March 30, 2011
I chatted a spell about giving birth to Ina May Gaskin, before getting to the orgasm.
It wasn’t exactly foreplay, the grand dame of North American midwives sitting with me at her friend’s west end kitchen table, talk drifting from forceps babies to the first labour she attended in the back of a school bus, which at the time was her home.
But our conversation was kind and calm — the two ingredients she says are necessary for a joyous, even ecstatic natural labour.
“She looked so gorgeous. Of course she had an orgasm. She was ah, ah ah ah. . . that kind of thing,” Gaskin said, describing that inaugural labour. “I didn’t see a woman who was scared. I didn’t see a woman who was in pain. We were all ecstatic.”
Gaskin is a legend among midwives. Americans often credit her for resuscitating the profession there. She is lauded for inspiring Canadian midwives to become a recognized, legislated profession. In 1976, she published Spiritual Midwifery, which recounted the natural childbirths she had attended at The Farm, a hippie commune she and her husband Stephen founded in southern Tennessee a few years earlier. There, she worked to correct the brutality of her own first labour in a hospital — strapped to the bed, a needle forced into her back, forceps gripping the emerging head of her daughter, who was whisked away for a full day.
“The doctor said, since she was my first, I’d cause brain damage to the baby if I delivered her naturally,” she said. “How likely is it that out of 5,000 species of mammals, we are the only ones too screwed up to give birth?”
She learned by doing and listening to her intuition, she says. The results spoke for themselves. Of the first 2,200 babies she and her partners delivered, only a dozen required forceps or a vacuum. At a time when one quarter of American babies arrived through surgery, they welcomed 186 babies naturally before having to rush to the hospital for their first caesarean.
Her tools were kindness, snacks, outdoor walks, laughter, reassuring words, maybe a little foreplay from a husband to stimulate some oxytocin, the love-hormone that stimulates “rushes,” Gaskin’s word for contractions.
Women, she proved, were not cursed to painful, clinical labours. Delivering a baby could be spiritual and pleasurable.
I read Gaskin’s second book, Ina May’s Guide to Childbirth, while pregnant with my second baby. It was an antidote to What to Expect When You’re Expecting. Instead of cataloguing every gruesome doomsday scenario, here I found women’s stories of difficult but joyous, drug-free labours. On Page 163, there is a photo of ‘Therese’ — head thrown back, delirious smile, the head and face of her baby emerging from her vagina.
“My job is not to make you want to have a home birth,” Gaskin says of her books. “I want you to be less scared of birth.”
Her theory: A woman scared to give birth hums with adrenaline, which signals the cervix to tighten, while a little French kissing will have the opposite effect.

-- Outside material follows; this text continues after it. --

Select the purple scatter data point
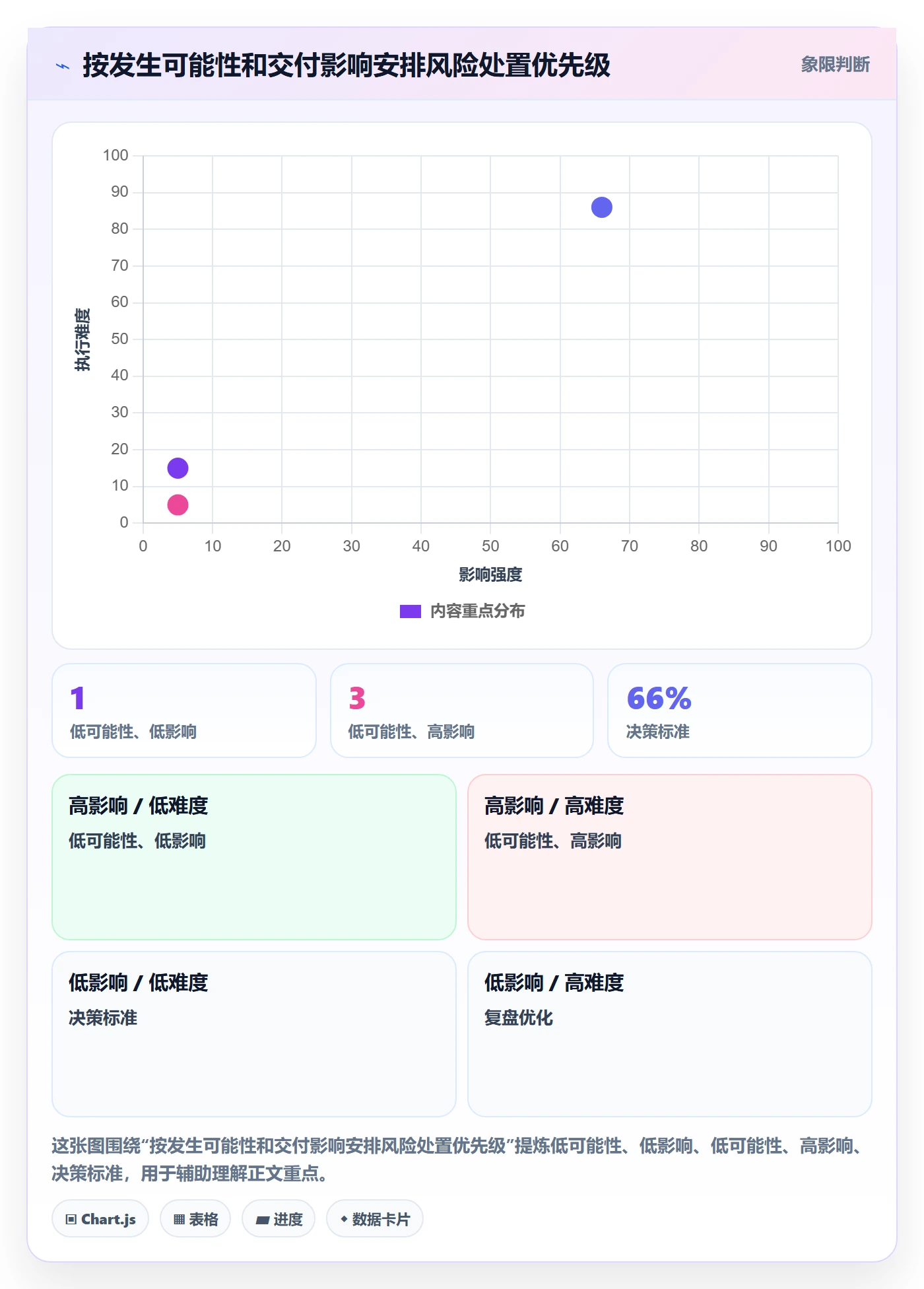Viewport: 924px width, 1289px height. pyautogui.click(x=178, y=468)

“The elephant in the room is denying that birth is sexual, when it occurs using our sexual organs,” says Gaskin, now 71.
Gaskin is in Toronto to lecture at a birthing conference on Saturday and to promote her latest book, Birth Matters: A Midwife’s Manifesta. It covers a lot of the same ground, but focuses sharply on the ever-swelling rates of both caesarean sections (32.3 per cent) and maternal mortality in the United States, now higher than all of Western Europe, and even Bosnia at 17 per 100,000 births. Canada, by comparison, has remained stable at 7. She pegs both to “hyper-medicalization.”
“It’s a real pathological level when you frighten women into surgery,” she says.
I read it this week at night after tucking in my two kids — both born naturally. They were delivered in hospitals by midwives. Here’s another thing we’ve gotten right here in Canada. While the political battle between midwives and obstetricians drones on across the border and it’s still illegal to give birth at home in many states, 500 registered midwives in Ontario deliver babies, sometimes in concert with obstetricians. We have achieved Gaskin’s dream.
“I’ve often thought, we should come to Canada,” she says, laughing. “But we’re too old. You wouldn’t take us.”
After finishing her book, I dug through my cluttered bedside table and fished out an old diary. There I found my account of Noah’s birth. He was a wrestler of a baby at 10 pounds. Just before I started pushing, I floated in a hospital Jacuzzi bath, my body rising and falling like spaghetti.
“I can truthfully say I enjoyed this,” I wrote. “The contractions felt deep, but fleeting and I simply let them ride through me without resistance.”